ABSTRACT Traditional partial differential equation (PDE)‐based numerical methods for modelling three‐dimensional (3D) magnetic potential require solving a large, sparse linear system using either matrix inversion or iterative solvers. The corresponding computational cost can present considerable challenges for large‐scale 3D magnetic inversions. Additionally, the accuracy of the computed magnetic anomalies, such as the magnetic field vector and magnetic gradient tensor, derived through finite‐element or finite‐difference approximations, may degrade due to the inherent limitation of the numerical differentiations of the magnetic potential. To address these challenges, we present a fast Fourier transform (FFT)‐based spectral scheme aimed at effectively simulating the boundary value problem associated with the 3D magnetic potential. By applying the 3D FFT technique along three Cartesian axes to Poisson's equation, the corresponding PDE in the spatial domain is converted to an algebraic equation in the wavenumber domain, allowing for the straightforward computation of the magnetic potential.
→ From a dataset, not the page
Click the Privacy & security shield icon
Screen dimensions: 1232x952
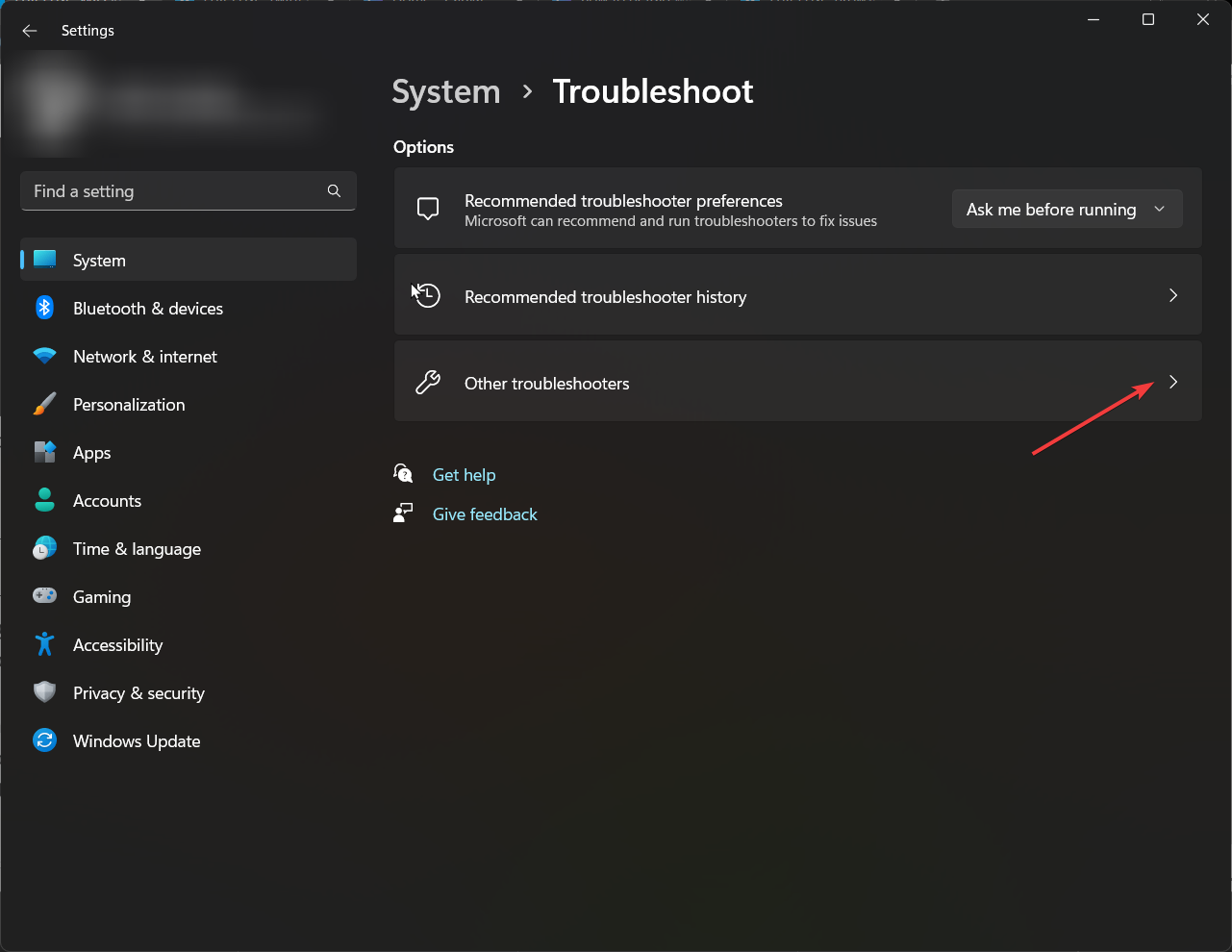point(45,692)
Additionally, the vector and tensor magnetic fields can be computed with high precision by utilizing the differential operators of the Fourier transform for spatial derivatives. Through applications to two synthetic and SEG/EAGE salt models, we validate the numerical accuracy and computational efficiency of our proposed method. Compared with other approaches in similar classes, such as the hybrid wavenumber‐domain finite‐element method, the proposed FFT‐based spectral method has a higher accuracy and requires lower computational cost and time. Thus, the new method is superior in the forward and inverse modelling of large‐scale magnetic problems.